Menyeru manusia
kepada jalan Allah Subhanahu wa Ta’ala, mengajak manusia ke jalan kebaikan, ibarat
perdagangan. Seorang yang berdagang pasti memiliki pesaing. Ada pesaing yang sehat dan ada pula yang hasad (dengki). Si pendengki akan melakukan upaya apa saja untuk
menggembosi pedagang lain yang lebih laku. Ia katakan kepada manusia: hati-hati
dengan pedagang itu, barang dagangannya expired (kadaluarsa), tidak berkualitas, tidak orisinil, dan lain-lain,
dengan tujuan menjauhkan manusia darinya, lalu pelanggan beralih kepadanya. Paling tidak,
memburukkan citranya.
Begitu pula segala macam bentuk
fitnah, tuhmah (tuduhan), tha’nah (tikaman),
yang dialami aktifis Islam dan
tokoh-tokohnya. Baik di ranah sosial politik, budaya, ekonomi, dan
lainnya. Semua itu bisa datang dari dari kaum sekuler yang anti agama, bisa juga sesama pejuang Islam yang memiliki
bendera dan seruan yang sama, tapi mereka
bertemu pada muara yang sama; dengki.
Kaum pendengki biasanya mampu
berseni peran secara luar biasa. Mereka tesenyum dan menyapa dihapadan
korbannya untuk menunjukkan cinta dan ridha. Sehingga korbannya pun tertipu
dengan penampilan mereka. Tetapi di belakang, mereka menyerang dengan serangan
mematikan, dengan berbagai sarana yang mereka miliki untuk mempengaruhi opini
manusia sesuai kemauannya, agar manusia ikut-ikutan membenci korbannya.
Allah Ta’ala berfirman:
هَا أَنْتُمْ أُولَاءِ تُحِبُّونَهُمْ وَلَا يُحِبُّونَكُمْ
وَتُؤْمِنُونَ بِالْكِتَابِ كُلِّهِ وَإِذَا لَقُوكُمْ قَالُوا آَمَنَّا وَإِذَا
خَلَوْا عَضُّوا عَلَيْكُمُ الْأَنَامِلَ مِنَ الْغَيْظِ
“Beginilah kamu, kamu menyukai mereka, Padahal mereka
tidak menyukai kamu, dan kamu beriman kepada Kitab-Kitab semuanya. apabila
mereka menjumpai kamu, mereka berkata "Kami beriman", dan apabila
mereka menyendiri, mereka menggigit ujung jari lantaran marah bercampur benci
terhadap kamu.” (QS. Al Imran (3):
119)
Ya, jika mereka berdiskusi dengan kita, berkumpul dan
berhadapan, mereka menyatakan selalu bersama kita, tetapi perilaku mereka
sangat bertolak belakang. Maka cukuplah bagi mereka:
قُلْ مُوتُوا بِغَيْظِكُمْ إِنَّ اللَّهَ عَلِيمٌ بِذَاتِ الصُّدُورِ
“Katakanlah
(kepada mereka): "Matilah kamu karena kemarahanmu itu". Sesungguhnya
Allah mengetahui segala isi hati.” (QS. Ali
Imran (3): 119)

Baris data:
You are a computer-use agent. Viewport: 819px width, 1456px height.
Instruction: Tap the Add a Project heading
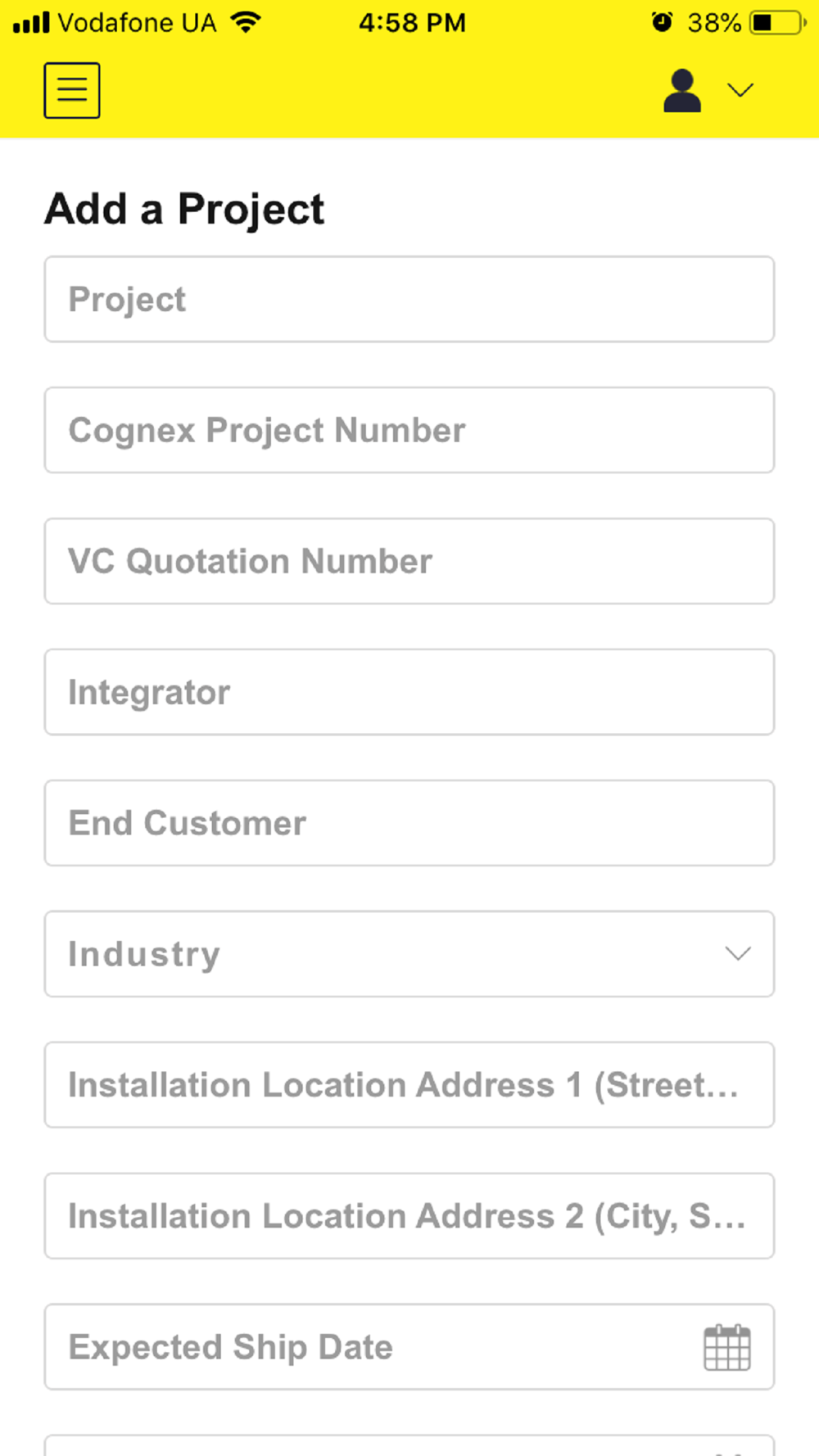pyautogui.click(x=185, y=209)
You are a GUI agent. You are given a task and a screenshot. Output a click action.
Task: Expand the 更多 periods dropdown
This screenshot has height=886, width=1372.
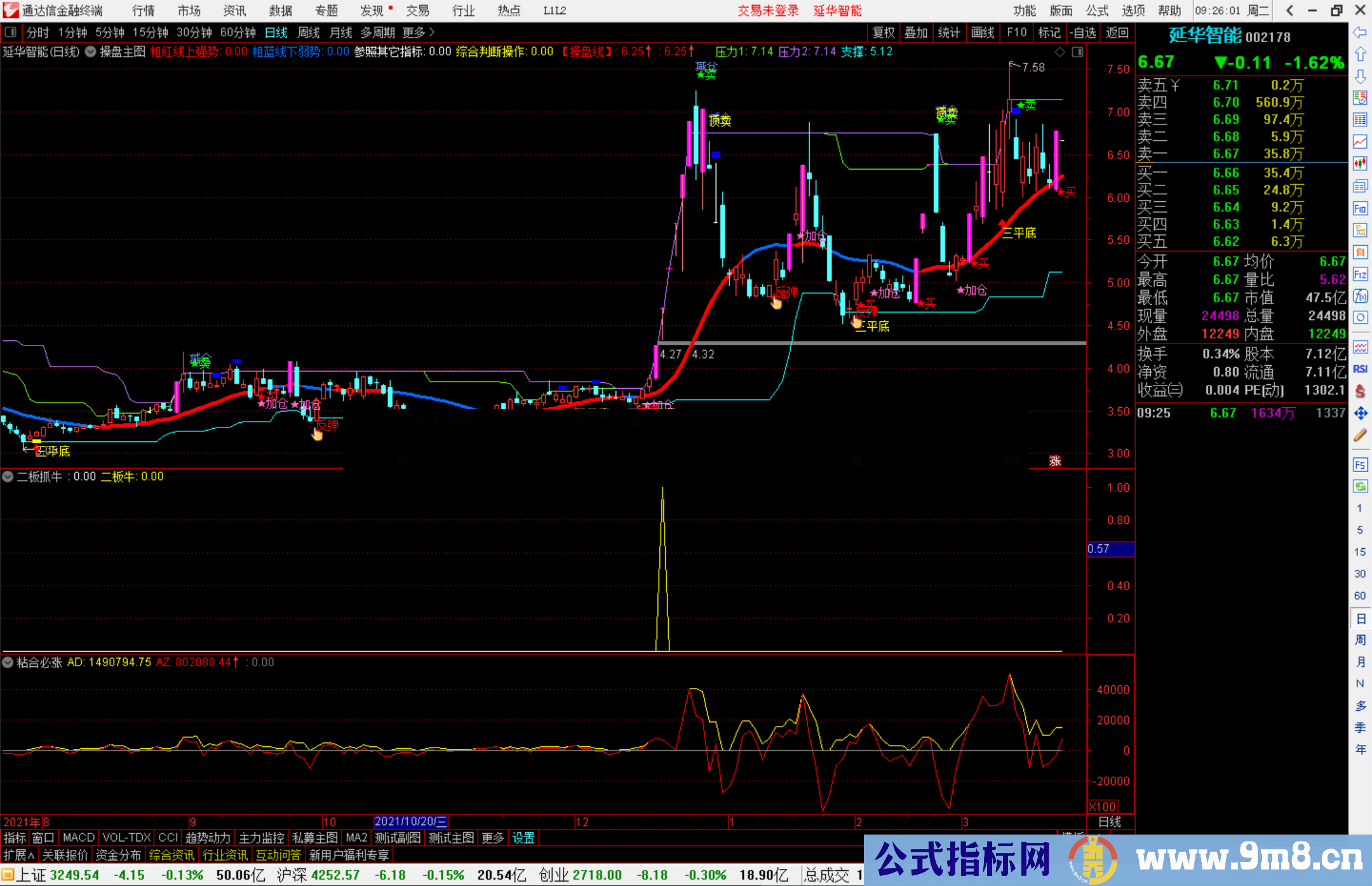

Kerjakan tugas berikut:
a - Jawab pertanyaan berikut berdasarkan teks tentang kedengkian.
(i) Apa saja yang dikatakan si pendengki kepada manusia tentang barang dagangan pedagang yang lebih laku?
(ii) Dari dua kalangan mana fitnah terhadap aktifis Islam bisa datang?
(iii) Menurut terjemahan ayat yang pertama dikutip, apa yang dilakukan mereka apabila menyendiri?
b - Lanjutkan teks tentang kedengkian mulai dari kalimat terakhir yang ada.
Entri-entri itu tidak diperlukan di sini.

Hasil yang diharapkan:
a -
(i) Barang dagangannya expired (kadaluarsa), tidak berkualitas, tidak orisinil, dan lain-lain.
(ii) Dari kaum sekuler yang anti agama dan dari sesama pejuang Islam yang memiliki bendera dan seruan yang sama.
(iii) Mereka menggigit ujung jari lantaran marah bercampur benci terhadap kamu.

b -
Selanjutnya, akan kami kutip nasihat bagaimana menghadapi para pendengki dalam kehidupan kita, yaitu nasihat Syaikh Dr. ’Aidh Abdullah Al Qarny Hafizhahullah dari buku Silakan Terpesona, hal. 187. Cet.3,
Penerbit Sahara Publishers. Jakarta, Juni 2005. Beliau menulis:
Bagaimanapun Anda berbuat baik
kepada orang yang hasud, misalnya membawakan makanan dan minuman kepadanya,
memakaikan pakaiannya, membawakan air wudhunya, menyikatkan permadaninya,
membersihkan rumahnya, dan lain-lain, Anda akan tetap dianggapnya sebagai
musuh. Mengapa demikian? Sebab, hal-hal yang menjadi pemicu permusuhan
dengannya itu masih melekat pada diri Anda, yaitu keutamaan, ilmu pengetahuan,
tata krama, harta, atau jabatan Anda. Bagaimana pun Anda tidak akan dapat
berdamai dengannya selama Anda belum menanggalkan karunia-karunia tersebut dari diri Anda. Orang yang iri hati akan selalu
menunggu-nunggu saat Anda terpeleset, menanti-nanti kapan Anda terjatuh, dan
berangan-angan suatu saat Anda tergelincir.
Hari terbaik baginya adalah hari
Anda jatuh sakit, malam terindah baginya adalah malam Anda jatuh miskin, dan
saat-saat paling membahagiakan baginya adalah hari Anda tertimpa bencana, dan
waktu yang paling disukainya adalah hari Dia melihat Anda gelisah, resah,
sedih, dan rapuh.
Momen yang paling menyiksanya
adalah ketika ia melihat Anda menjadi kaya raya. Berita paling menyedihkannya
adalah ketika Anda meraih keberuntungan dan menjadi orang terhormat. Dan
bencana paling besar baginya adalah ketika Anda mendapat promosi.
Tawa Anda adalah tangisnya,
pesta Anda adalah upacara kematiannya, dan keberhasilan Anda adalah
kegagalannya.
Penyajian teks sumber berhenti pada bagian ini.